Start of Entries provided

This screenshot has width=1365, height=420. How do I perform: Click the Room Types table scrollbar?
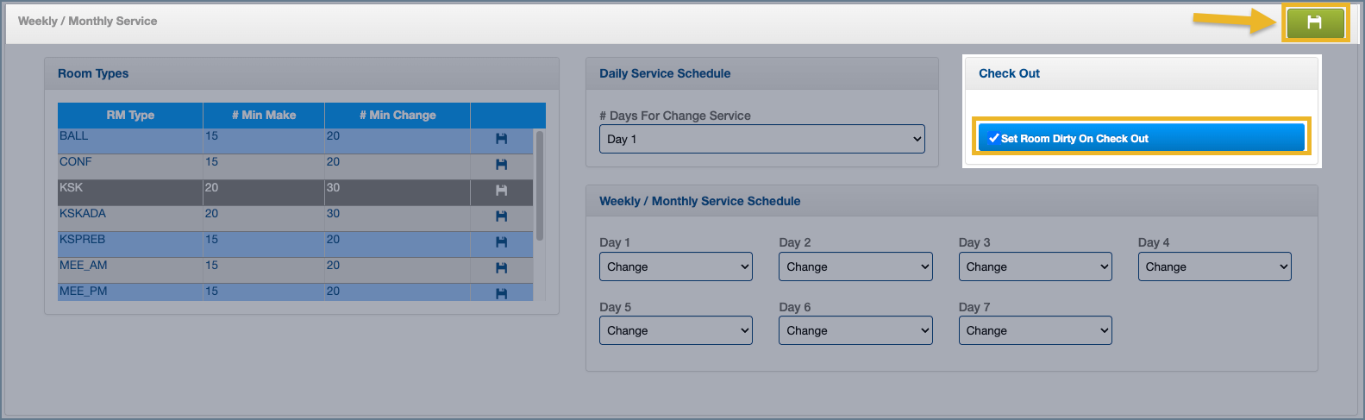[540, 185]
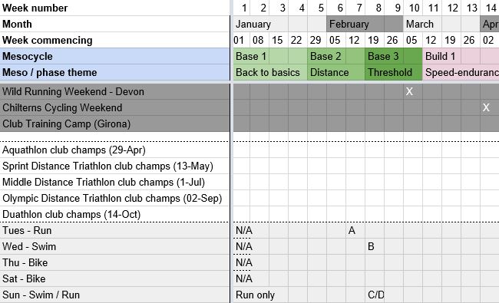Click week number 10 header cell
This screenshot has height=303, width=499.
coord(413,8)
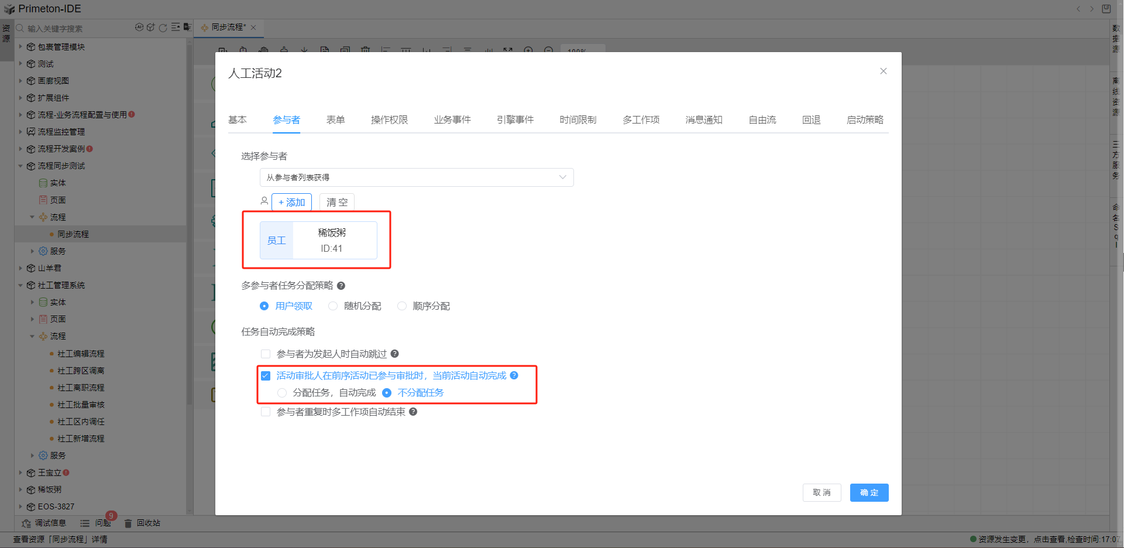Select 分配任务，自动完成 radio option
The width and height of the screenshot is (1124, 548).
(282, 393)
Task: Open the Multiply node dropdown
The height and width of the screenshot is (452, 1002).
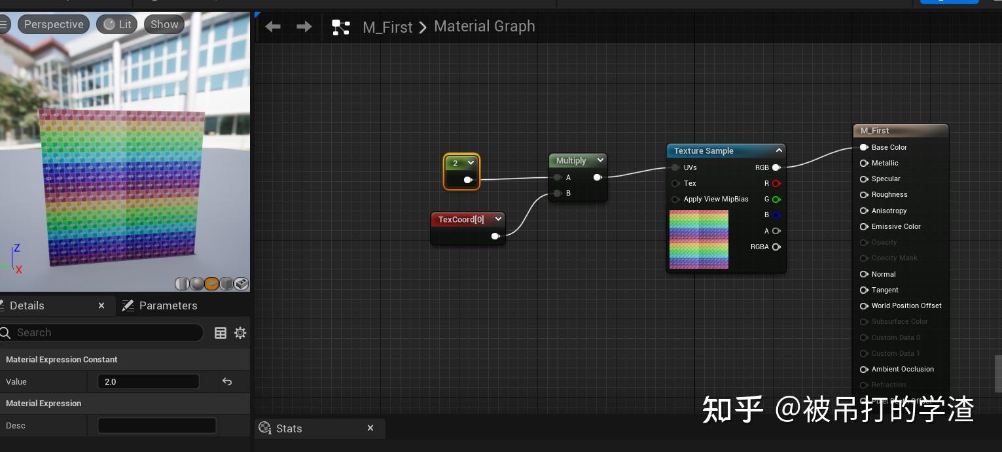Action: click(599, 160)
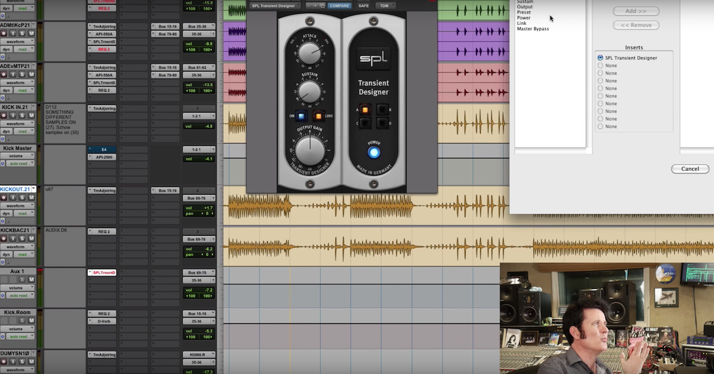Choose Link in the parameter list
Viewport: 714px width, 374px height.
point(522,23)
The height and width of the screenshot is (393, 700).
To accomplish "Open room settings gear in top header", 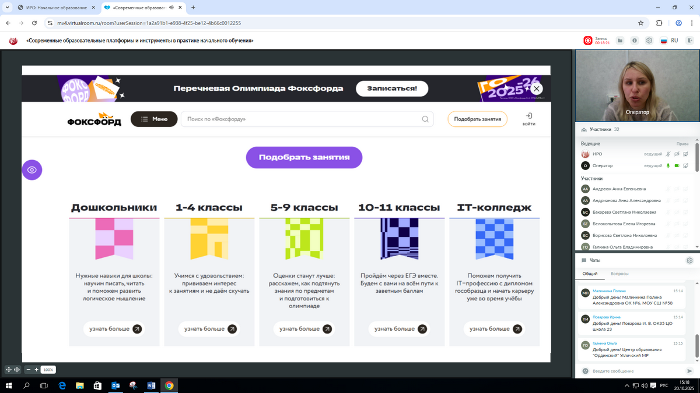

End of Entries provided

> [What is asked]: Rewrite everything from the line containing "Task: Open the Multiply node dropdown" down to the end of the records, with "dropdown" replaced by "drop-down list" and all else unchanged. Leave the pictures out of your answer.

> [Correct result]:
Task: Open the Multiply node drop-down list
The height and width of the screenshot is (452, 1002).
Action: click(599, 160)
Choose Link in the parameter list
Viewport: 714px width, 374px height.
point(522,23)
The height and width of the screenshot is (393, 700).
To accomplish "Open room settings gear in top header", 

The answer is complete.